Futurebank announces BD9.1 million in net profits for 2010
Bahrain-based Futurebank has announced a net profit of BD9.1 million for the year ended 31 December 2010 marking an increase of 10.4% as compared to 2009 (2009 – BD8.2 million). The bank also reported that net profit for Q4 2010 stood at BD 0.79 million.
Mr. Gholam Souri, Chief Executive Officer and Managing Director who took to the helm in Q4 2010 explained, “The bank’s profit based on performance for the fourth quarter was actually BD 2.59 mm. However to be in line with our strategy to consistently maintain a strong balance sheet, the bank has decided to provide for a Goodwill Impairment to the extent of BD 1.02 million, besides the other extra provisioning on a prudential basis of BD 0.78 million.

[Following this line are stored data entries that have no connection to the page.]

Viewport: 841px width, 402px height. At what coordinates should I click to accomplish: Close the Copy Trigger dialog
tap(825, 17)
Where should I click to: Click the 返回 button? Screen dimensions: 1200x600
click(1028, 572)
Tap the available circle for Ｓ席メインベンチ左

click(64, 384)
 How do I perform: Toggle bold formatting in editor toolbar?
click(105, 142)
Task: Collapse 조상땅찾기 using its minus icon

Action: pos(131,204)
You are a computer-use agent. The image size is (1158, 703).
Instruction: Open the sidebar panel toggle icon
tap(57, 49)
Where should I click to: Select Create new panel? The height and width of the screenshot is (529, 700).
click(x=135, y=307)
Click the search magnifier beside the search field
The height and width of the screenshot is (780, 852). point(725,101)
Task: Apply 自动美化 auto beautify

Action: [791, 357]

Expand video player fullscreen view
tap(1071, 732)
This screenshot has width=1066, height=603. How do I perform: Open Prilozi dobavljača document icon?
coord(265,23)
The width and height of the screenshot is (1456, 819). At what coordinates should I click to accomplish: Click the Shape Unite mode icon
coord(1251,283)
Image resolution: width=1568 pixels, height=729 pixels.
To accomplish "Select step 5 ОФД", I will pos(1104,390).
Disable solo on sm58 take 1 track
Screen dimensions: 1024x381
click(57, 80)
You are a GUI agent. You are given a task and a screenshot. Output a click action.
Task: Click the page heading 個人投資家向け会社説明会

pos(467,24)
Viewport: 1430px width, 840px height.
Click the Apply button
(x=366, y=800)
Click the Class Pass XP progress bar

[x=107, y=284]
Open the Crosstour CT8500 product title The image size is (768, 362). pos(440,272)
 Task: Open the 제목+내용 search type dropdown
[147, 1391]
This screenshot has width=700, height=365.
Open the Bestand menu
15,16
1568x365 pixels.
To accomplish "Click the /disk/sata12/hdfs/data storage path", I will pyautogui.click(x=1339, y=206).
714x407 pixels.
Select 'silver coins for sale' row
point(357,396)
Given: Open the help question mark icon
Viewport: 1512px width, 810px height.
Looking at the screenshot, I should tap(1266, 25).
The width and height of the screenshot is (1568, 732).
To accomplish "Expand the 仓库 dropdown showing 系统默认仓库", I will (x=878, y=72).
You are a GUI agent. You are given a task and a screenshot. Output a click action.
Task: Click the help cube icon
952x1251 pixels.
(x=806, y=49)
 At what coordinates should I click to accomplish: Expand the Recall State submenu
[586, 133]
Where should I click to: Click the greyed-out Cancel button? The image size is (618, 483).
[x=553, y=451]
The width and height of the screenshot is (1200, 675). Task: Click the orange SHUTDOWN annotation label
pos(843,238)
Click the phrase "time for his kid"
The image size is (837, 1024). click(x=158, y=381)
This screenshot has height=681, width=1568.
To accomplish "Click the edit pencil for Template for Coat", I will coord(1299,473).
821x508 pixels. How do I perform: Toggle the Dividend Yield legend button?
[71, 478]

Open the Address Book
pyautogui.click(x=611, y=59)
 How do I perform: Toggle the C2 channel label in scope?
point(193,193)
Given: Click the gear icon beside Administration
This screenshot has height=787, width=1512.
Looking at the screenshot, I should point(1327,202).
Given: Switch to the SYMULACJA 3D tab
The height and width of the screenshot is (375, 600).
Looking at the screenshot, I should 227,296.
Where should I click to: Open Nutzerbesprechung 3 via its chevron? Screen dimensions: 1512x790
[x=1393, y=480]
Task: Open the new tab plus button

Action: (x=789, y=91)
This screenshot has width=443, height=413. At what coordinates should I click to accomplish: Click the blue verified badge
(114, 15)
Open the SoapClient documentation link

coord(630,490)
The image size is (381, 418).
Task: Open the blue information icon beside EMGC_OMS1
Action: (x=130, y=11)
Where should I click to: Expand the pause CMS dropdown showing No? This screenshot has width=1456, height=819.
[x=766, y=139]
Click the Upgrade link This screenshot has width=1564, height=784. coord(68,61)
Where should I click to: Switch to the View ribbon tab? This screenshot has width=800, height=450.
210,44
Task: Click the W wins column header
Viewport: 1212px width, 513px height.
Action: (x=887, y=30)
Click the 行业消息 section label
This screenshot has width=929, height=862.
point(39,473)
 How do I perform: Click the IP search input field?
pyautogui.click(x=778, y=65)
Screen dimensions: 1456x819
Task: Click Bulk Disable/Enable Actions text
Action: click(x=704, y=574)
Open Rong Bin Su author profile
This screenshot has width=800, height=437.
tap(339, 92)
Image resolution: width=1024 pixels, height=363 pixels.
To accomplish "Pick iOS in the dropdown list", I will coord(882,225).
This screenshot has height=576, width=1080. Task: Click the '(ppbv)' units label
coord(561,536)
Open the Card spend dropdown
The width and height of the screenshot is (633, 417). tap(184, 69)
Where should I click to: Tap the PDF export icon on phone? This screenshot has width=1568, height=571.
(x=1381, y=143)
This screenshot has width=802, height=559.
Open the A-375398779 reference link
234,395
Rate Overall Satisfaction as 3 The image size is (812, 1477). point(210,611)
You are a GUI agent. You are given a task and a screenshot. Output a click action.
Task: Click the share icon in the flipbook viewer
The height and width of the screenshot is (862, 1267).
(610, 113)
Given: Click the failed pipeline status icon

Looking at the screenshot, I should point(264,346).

As of 31 December 2010, the bank’s total assets stood at BD524.3 million (2009 – BD547.5 million). The bank registered a healthy growth in its Loan & Advances portfolio by 28.1% from BD 118.4 million to BD 151.7 million, with customer deposits growing by 21.1% from BD 108.7 million to BD 131.6 million during 2010.
“I am delighted with our 2010 financial results. A testament to our strong balance sheet and prudent investment practices, a profit of BD9.1 million and a Capital adequacy ratio of 25.7% underscores our stability in an unpredictable financial landscape,” added Mr. Souri.“Over the next year, in line with our current strategy, I hope to continue providing added-value to our clients and maintain Futurebank’s position as a stalwart figure in the Bahraini banking community.”
Background Information
Future Bank
The shareholders agreed to purchase the independently valued operations of Bank Melli and Bank Saderat in Bahrain. These operations were successfully integrated in Bahrain by end January 2005. Additionally, the bank has been granted the first domestic currency full commercial banking license issued to a foreign bank in Kish Island, Iran.
The bank is structured according to a classic management structure. Two Deputy CEOs report to the CEO with responsibility respectively for the client-facing and operational sides of the bank. They are in turn supported by Department Heads of Treasury, Corporate Banking, Trade Finance, IT, Finance and Admin, Risk and Compliance. A separate Audit Department reports directly to the banks Audit Committee.
The banks main business focus is wholesale investment banking and it targets the financial flows between Iran and the GCC countries. Its target clients are the top 30 corporate listed on the Tehran Stock Exchange (TSE)as well as large and mid size corporate, institutional and high net worth investors in the GCC. The Bank seeks to channel debt and equity capital from the GCC into Iran in either conventional or sharia compliant structures. The Bank expects to develop an equity issuance capability in Iran in 2006 and it has recently received official approval to launch what could be the first Iran country fund allowing foreign investors to invest in shares quoted on the TSE. The bank currently has 3 branches and an Treasury Unit in Bahrain. The bank is registered in Bahrain and regulated by the Central Bank of Bahrain.